1. Environmental Protection and Biodiversity Conservation (Streamlining Environmental Permits) Amendment Bill 2020

This bill proposes to amend the EPBC Act to expand and clarify state and territory environmental approval powers through bilateral agreements (to create single environmental approvals). If adopted, these changes could significantly reduce regulatory duplication and improve national consistency.

However, a potential limitation of this bill is that it was introduced in Parliament before the Samuel Report was tabled; as such, it does not benefit from the extensive stakeholder consultation undertaken as part of the EPBC Act review process. It is unclear how these changes will fit in with other changes aimed at reducing regulatory duplication, including the development and implementation of the NES.

2. Environmental Protection and Biodiversity Conservation (Standards and Assurance Bill) Amendment 2021 (Cth)

This bill proposes to amend the EPBC Act to establish a framework for the creation of NES and the creation of an Environmental Assurance Commissioner (Commissioner).

If passed, the implications will be that the NES will be established as a regulation of the EPBC Act, and the Commonwealth Environment Minister will have the power to amend or revoke the NES. The effect will be that the environmental assessment and approval process accredited under bilateral agreements must not be inconsistent with the ESS, and a person making a decision or taking an action under the EPBC Act must be satisfied that the decision or action is not inconsistent with the NDA.

Although on its face this would reduce regulatory overlap and improve the use of bilateral agreements, it could cause difficulties where there is a difference in approach between Commonwealth and State or Territory environmental laws. in matters where responsibility is shared, including with respect to endangered species. and compensation schemes. In the short term, this could lead to further delays in projects and a temporary increase in the “green band”, as the standards that the NES will replace could vary widely from jurisdiction to jurisdiction. However, once the ESS is established and applied over time, it will result in less regulatory duplication and greater certainty for project proponents.

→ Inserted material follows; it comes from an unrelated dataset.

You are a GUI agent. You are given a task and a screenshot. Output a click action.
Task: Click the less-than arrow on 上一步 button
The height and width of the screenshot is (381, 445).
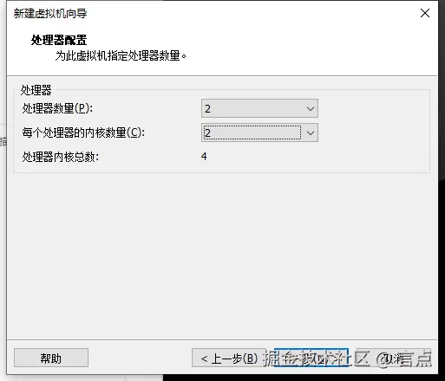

It will be interesting to follow the evolution of these bills in Parliament and to see how the recommendations of the Samuel report translate into practical reforms of the EPBC law; and finally, whether these reforms will produce the desired result in reducing regulatory duplication and removing unnecessary red tape. It will perhaps be more interesting to see how this is received by the many stakeholders involved in the review process and the balance our new EPBC Act will strike between reducing green bureaucracy and encouraging development while protecting Australia’s environment, which is in a dire state. of decline.

In addition to providing stand-alone strategic environmental advice, our Perth team also works closely with our Australian corporate teams to provide due diligence on environmental issues and approvals. We advise on environmental legal risks both at the Commonwealth level, including matters arising under the EPBC Act, and at the State and Territory level in various jurisdictions. If you are concerned about the impact the proposed changes to the EPBC Act may have on your business or project in Australia, please contact our team.